On 12/11/06, Daniel Jacobowitz <> wrote:
On Mon, Dec 11, 2006 at 05:03:18PM +0100, Michael Matz wrote:
> Hi,
> On Mon, 11 Dec 2006, Daniel Jacobowitz wrote:
> > On Mon, Dec 11, 2006 at 04:50:41PM +0100, Richard Guenther wrote:
> > > With using mangled names (which would lead to so much smaller debug info)
> > > we'd have to fix gdb of course.  But maybe stage1 of gcc 4.3 is a good
> > > amount ahead of time to let gdb folks sort this out themselves...
> >
> > Maybe if someone could write up a coherent explanation of what you want
> > to change...
> The change in debug info would be that DW_AT_name would not necessarily
> contain a nice user printable name anymore (which right now is generated
> by gcc via the diagnostic machinery) but would sometimes contain a mangled
> name (i.e. recognizable by being prefixed with "_Z").  If gdb could handle
> that (i.e. before showing any name try to demangle it and see if that
> worked) all would be well.  DW_AT_linkage_name would not be touched by
> that.
> There will be differences between the current user friendly name and the
> demangled version (for instance some scopes are left out in the current
> variant), but IMHO that's more consistent.

No way, please don't do this.  DW_AT_name is supposed to be the type
name from the source language.

14 Identifier Names

Any debugging information entry representing a program entity that has
been given a name may have a DW_AT_name attribute, whose value is a
string representing the name as it appears in the source program.

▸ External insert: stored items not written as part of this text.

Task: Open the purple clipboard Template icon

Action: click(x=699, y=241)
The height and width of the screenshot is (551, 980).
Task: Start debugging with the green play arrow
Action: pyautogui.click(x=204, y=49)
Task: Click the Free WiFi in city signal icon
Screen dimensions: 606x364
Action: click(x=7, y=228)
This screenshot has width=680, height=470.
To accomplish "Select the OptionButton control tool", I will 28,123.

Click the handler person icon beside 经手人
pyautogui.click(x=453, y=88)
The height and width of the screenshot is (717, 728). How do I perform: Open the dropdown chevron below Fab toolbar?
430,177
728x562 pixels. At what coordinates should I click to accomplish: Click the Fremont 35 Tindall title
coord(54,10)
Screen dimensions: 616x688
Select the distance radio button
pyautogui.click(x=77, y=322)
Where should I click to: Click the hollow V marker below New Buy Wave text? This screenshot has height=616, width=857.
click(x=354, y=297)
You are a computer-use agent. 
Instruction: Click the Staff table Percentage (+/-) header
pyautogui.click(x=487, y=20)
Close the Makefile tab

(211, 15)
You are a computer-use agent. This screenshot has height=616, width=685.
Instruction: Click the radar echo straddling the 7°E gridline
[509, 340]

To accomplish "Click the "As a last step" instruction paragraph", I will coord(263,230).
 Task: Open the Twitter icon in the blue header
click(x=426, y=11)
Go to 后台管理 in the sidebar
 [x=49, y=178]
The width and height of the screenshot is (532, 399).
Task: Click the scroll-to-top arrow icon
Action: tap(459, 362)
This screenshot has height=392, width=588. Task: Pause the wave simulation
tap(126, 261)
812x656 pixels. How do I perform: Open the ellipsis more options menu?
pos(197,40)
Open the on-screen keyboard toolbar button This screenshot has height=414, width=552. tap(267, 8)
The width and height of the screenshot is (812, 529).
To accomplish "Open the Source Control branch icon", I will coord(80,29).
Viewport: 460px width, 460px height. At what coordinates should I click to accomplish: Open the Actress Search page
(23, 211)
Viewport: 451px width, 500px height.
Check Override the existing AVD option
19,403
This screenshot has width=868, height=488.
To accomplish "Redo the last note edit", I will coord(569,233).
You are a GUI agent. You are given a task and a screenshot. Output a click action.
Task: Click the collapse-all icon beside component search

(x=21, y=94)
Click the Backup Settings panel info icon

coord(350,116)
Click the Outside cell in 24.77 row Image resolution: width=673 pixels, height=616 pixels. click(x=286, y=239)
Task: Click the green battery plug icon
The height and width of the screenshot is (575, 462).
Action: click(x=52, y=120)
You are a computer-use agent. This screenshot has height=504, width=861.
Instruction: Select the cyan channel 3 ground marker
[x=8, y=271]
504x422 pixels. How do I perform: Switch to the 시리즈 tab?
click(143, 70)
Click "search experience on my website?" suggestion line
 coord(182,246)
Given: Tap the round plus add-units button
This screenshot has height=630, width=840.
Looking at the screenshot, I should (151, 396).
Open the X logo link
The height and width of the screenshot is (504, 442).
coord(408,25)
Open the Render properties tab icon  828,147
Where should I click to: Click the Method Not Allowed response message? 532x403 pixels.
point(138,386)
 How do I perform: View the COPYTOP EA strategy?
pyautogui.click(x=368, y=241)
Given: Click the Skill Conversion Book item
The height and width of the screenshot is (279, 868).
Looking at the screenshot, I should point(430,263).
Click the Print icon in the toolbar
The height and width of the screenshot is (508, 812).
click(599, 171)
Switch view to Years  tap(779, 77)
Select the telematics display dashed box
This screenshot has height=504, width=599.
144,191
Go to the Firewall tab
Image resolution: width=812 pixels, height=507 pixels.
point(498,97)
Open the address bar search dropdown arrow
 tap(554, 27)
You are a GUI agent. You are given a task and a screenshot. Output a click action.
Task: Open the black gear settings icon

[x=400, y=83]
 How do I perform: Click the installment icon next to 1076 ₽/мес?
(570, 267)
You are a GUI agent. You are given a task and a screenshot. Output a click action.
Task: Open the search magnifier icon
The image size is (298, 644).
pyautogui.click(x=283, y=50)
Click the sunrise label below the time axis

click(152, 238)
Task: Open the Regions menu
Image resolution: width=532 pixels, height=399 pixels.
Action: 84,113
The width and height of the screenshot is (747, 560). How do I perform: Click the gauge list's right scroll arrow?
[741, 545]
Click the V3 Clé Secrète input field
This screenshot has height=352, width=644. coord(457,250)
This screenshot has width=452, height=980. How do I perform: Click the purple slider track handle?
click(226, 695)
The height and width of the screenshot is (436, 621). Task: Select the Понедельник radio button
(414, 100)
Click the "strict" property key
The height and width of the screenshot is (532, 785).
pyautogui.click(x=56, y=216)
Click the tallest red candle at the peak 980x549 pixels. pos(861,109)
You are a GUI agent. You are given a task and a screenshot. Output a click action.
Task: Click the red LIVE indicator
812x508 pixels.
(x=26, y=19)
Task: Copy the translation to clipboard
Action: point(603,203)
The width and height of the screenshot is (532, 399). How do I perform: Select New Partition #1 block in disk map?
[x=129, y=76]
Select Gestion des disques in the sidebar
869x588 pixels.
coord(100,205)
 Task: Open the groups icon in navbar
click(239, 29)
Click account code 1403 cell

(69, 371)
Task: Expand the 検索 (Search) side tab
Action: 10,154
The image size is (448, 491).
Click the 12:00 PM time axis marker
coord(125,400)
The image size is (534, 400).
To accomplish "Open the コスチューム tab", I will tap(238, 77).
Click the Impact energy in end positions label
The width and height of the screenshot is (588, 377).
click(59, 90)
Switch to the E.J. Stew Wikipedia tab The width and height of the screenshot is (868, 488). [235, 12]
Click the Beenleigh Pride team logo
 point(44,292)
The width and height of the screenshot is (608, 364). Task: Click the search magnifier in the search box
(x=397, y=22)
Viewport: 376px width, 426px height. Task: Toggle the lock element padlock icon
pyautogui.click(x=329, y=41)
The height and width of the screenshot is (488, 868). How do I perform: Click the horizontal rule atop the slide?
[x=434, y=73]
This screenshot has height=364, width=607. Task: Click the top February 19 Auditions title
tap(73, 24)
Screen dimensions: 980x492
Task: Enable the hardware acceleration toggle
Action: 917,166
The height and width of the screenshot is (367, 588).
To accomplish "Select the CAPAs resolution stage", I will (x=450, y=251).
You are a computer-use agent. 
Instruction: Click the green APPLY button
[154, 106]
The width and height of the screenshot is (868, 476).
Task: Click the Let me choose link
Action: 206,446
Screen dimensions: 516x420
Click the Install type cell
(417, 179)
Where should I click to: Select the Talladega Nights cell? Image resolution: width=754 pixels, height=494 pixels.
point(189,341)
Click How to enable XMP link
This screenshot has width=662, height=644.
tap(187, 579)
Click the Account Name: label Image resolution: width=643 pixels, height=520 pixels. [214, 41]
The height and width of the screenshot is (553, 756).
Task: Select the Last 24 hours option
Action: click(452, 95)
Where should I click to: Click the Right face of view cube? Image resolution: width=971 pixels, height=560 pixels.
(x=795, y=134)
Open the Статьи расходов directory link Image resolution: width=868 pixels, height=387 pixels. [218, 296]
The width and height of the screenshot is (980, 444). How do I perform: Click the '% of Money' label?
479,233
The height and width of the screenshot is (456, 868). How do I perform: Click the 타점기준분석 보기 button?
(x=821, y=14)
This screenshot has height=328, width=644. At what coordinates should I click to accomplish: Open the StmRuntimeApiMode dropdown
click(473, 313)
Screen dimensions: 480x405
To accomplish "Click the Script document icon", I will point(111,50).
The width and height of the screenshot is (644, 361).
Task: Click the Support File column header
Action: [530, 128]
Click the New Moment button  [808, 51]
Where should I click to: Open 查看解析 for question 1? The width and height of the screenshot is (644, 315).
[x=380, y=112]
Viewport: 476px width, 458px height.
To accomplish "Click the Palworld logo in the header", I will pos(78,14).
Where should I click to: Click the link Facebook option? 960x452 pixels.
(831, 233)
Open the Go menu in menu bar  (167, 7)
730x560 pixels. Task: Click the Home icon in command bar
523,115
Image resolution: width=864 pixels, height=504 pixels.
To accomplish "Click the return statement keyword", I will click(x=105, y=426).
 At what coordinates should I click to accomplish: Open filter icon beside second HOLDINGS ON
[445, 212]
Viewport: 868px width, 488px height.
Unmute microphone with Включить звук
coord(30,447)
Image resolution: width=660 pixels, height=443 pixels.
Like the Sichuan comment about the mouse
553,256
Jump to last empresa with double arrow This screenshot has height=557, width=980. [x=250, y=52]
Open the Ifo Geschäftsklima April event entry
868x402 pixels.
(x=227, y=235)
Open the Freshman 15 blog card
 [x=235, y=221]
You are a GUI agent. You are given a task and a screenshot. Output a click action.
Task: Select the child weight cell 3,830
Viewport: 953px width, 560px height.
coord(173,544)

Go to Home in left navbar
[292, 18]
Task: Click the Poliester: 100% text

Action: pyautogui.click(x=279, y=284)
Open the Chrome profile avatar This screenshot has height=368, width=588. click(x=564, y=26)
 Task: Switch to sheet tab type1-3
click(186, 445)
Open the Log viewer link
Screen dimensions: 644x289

You are aware that, in it's current form for the testcase in PR29433 the largest such string is 2MB in size? Also the specification "whose value is a string representing the name as it appears in the source program" is not exactly clear to me. Would gdb prefer "std::string" or "string" or "std::basic_string" or even "basic_string<char,std::char_traits<char>,std::allocator<char> >" (which is what we currently have).

I believe that gdb could be more friendly in printing templated types
if they are presented in a better to machine-analyze manner, like in
mangled form rather than "arbitraryly" choosing one of the above.

I also note that we have sort-of duplicate information like for example

<2><2358>: Abbrev Number: 34 (DW_TAG_subprogram)
    DW_AT_sibling     : <23a5>
    DW_AT_external    : 1
    DW_AT_name        : address
    DW_AT_decl_file   : 25
    DW_AT_decl_line   : 75
    DW_AT_MIPS_linkage_name: _ZNK9__gnu_cxx13new_allocatorIcE7addressERc
    DW_AT_type        : <763>
    DW_AT_declaration : 1

where DW_AT_name is a very simplified form of DW_AT_MIPS_linkage_name.
I suppose we couldn't use the template
base name for DW_AT_name for DW_TAG_structure_type also, adding
a mangled name as Michael suggests for DW_AT_MIPS_linkage_name?
So that we get instead of

<2><54a>: Abbrev Number: 13 (DW_TAG_structure_type)
    DW_AT_sibling     : <5ce>
    DW_AT_name        :
basic_string<char,std::char_traits<char>,std::allocator<char> >
    DW_AT_declaration : 1

we get

<2><54a>: Abbrev Number: 13 (DW_TAG_structure_type)
    DW_AT_sibling     : <5ce>
    DW_AT_name        : string
    DW_AT_declaration : 1
    DW_AT_MIPS_linkage_name : _ZNSsC1Ev

(just to use the constructor mangled name as mangling for a type)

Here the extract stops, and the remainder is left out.